OpenAI researchers recently released a paper describing the development of GPT-3, a state-of-the-art language model made up of 175 billion parameters.

For comparison, the previous version, GPT-2, was made up of 1.5 billion parameters. The largest Transformer-based language model was released by Microsoft earlier this month and is made up of 17 billion parameters.

“GPT-3 achieves strong performance on many NLP datasets, including translation, question-answering, and cloze tasks, as well as several tasks that require on-the-fly reasoning or domain adaptation, such as unscrambling words, using a novel word in a sentence, or performing 3-digit arithmetic,” the researchers stated in their paper. “We find that GPT-3 can generate samples of news articles which human evaluators have difficulty distinguishing from articles written by humans.”

Natural language processing tasks range from generating news articles, to language translation, to answering standardized test questions.

Figure 1. Sizes, architectures, and learning hyper-parameters (batch size in tokens and learning rate) of the models which we trained. All models were trained for a total of 300 billion tokens. Source: OpenAI.

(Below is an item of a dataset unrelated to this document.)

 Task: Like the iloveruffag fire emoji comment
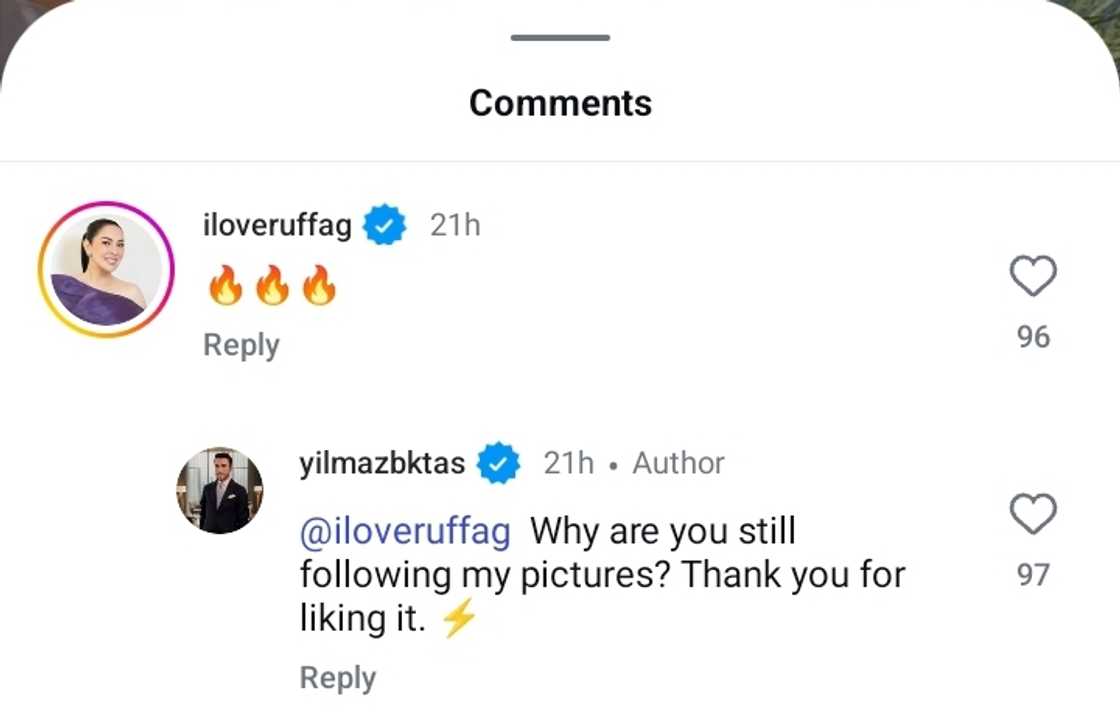1033,277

“The precise architectural parameters for each model are chosen based on computational efficiency and load-balancing in the layout of models across GPU’s,” the organization stated. “All models were trained on NVIDIA V100 GPUs on part of a high-bandwidth cluster provided by Microsoft.”

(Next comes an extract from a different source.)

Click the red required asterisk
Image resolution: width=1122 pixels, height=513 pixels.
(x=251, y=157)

OpenAI trains all of their AI models on the cuDNN-accelerated PyTorch deep learning framework.

Earlier this month Microsoft and OpenAI announced a new GPU-accelerated supercomputer built exclusively for the organization.

“The supercomputer developed for OpenAI is a single system with more than 285,000 CPU cores, 10,000 GPUs and 400 gigabits per second of network connectivity for each GPU server,” the companies stated in a blog.

In terms of performance, the new GPT-3 model achieves near state-of-the-art results on the SuperGLUE benchmark, introduced last year to test reasoning and other advanced NLP tasks. In other benchmarks, including COPA and ReCoRD, the model falls short with word-in-context analysis (WIC) and RACE, a set of middle and high school exam questions.

“Despite many limitations and weaknesses, these results suggest that very large language models may be an important ingredient in the development of adaptable, general language systems,” the organization said.